SET TASK A:
In the thread about the Smart Chinese Analysis plugin, explain why the poster writes the name value as A/B - C-D.

::: ARTICLE :::

Confused with the Smart Chinese Analysis plugin

I set smartcn as default analyzer in config file

index.analysis.analyzer.default.type : "smartcn"

And I create a type item which had a string field name, like this:

"name": "开关/插座 -代金券-西门子"

You can see it as A/B - C-D if you are confused with Chinese.
I tried the analyze api

GET /newmall/_analyze
{
  "text":"开关/插座 -代金券-西门子"
}

The text successfully cut into “A”, "B", "C", "D". All the stopwords and punctuation were deprecated.
When I searched “B", "C", "D" separately, it all returned the right doc.
However, when I searched “A”, which is "开关", it hit zero.

GET /newmall/item/_search
{
  "query": {
    "match": {
      "name": "开关"
    }
  }
}

And the funny thing is that when I tried with the term “A/”, which is "开关/". It returned the right doc.

::: RECORDS SUPPLIED :::

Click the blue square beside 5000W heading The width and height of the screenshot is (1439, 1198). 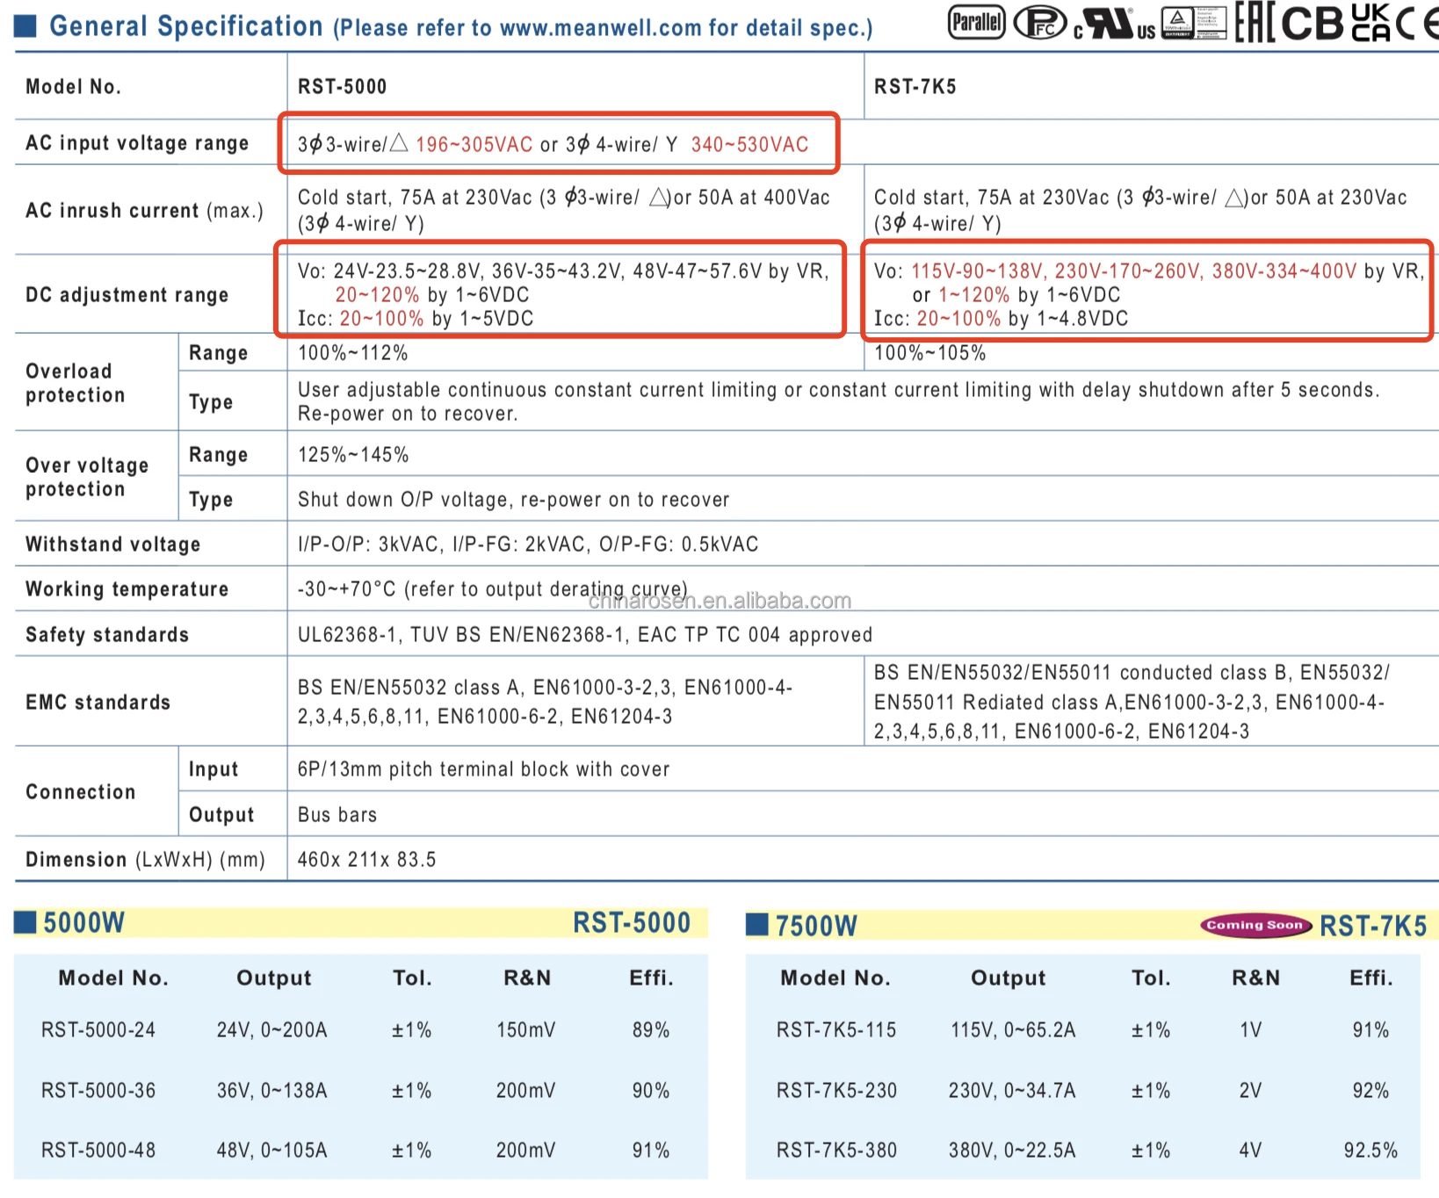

:::
::: RECORDS SUPPLIED :::

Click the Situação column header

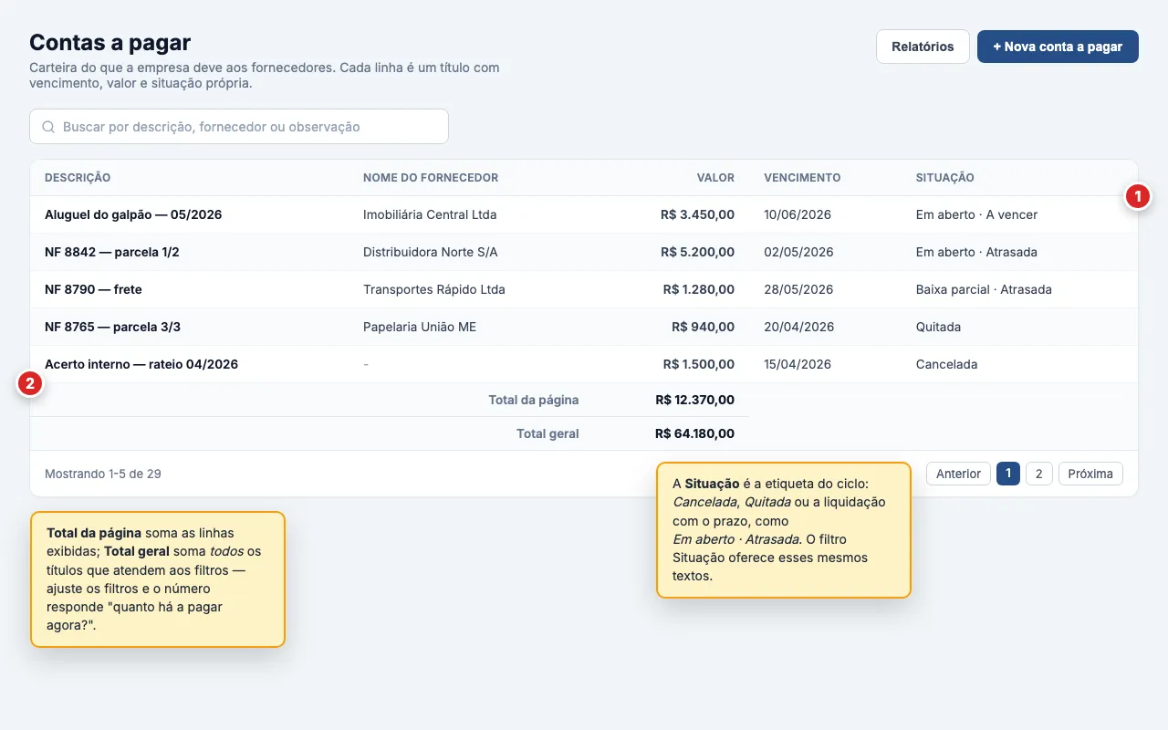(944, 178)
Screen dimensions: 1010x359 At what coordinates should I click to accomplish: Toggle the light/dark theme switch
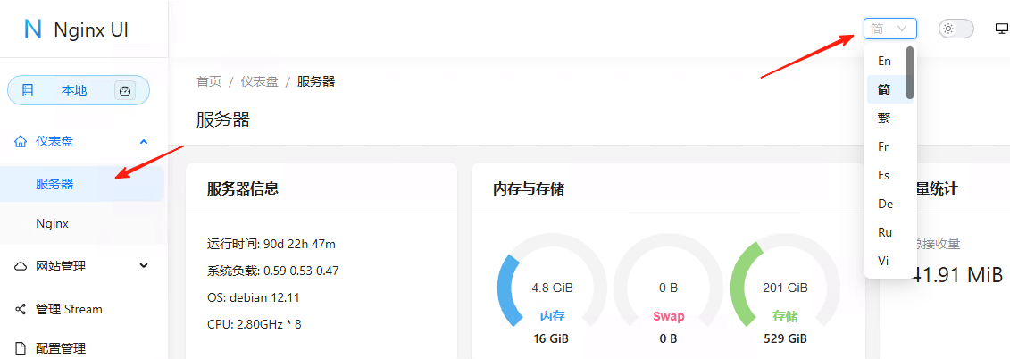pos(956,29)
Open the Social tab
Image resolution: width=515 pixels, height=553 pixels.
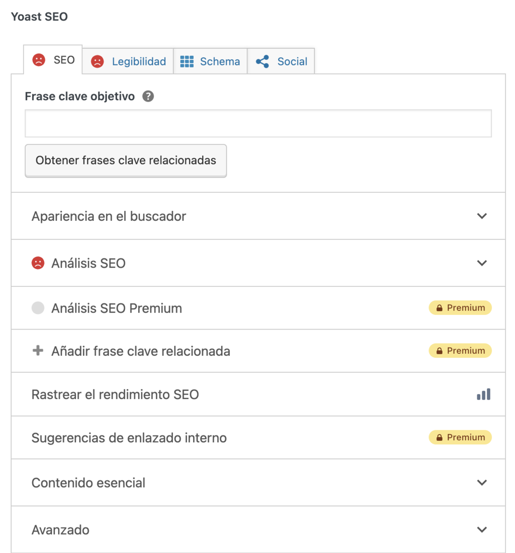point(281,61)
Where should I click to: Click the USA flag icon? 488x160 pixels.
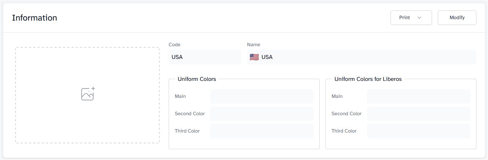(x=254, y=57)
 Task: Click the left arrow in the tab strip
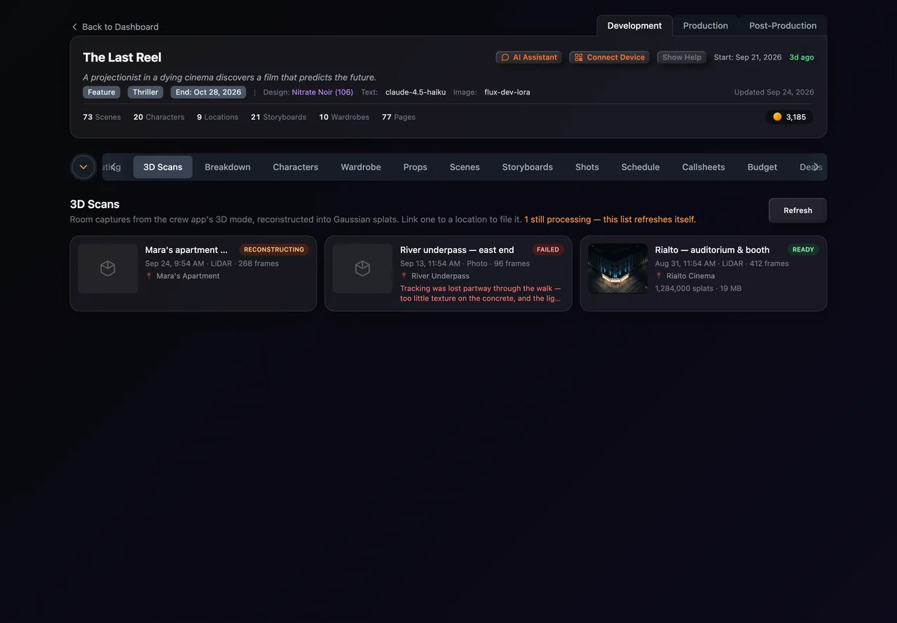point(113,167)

:::

SET TASK B:
Retype the records starting at the line that contains "Where should I" and ending after the line that contains "point(113,167)", and leave the pictures out.

TASK RESULT A:
The poster uses A/B - C-D as a stand-in for the Chinese name "开关/插座 -代金券-西门子". It is meant for readers who are confused by the Chinese.

TASK RESULT B:
Where should I click to: Click the USA flag icon? 488x160 pixels.
(x=254, y=57)
 Task: Click the left arrow in the tab strip
point(113,167)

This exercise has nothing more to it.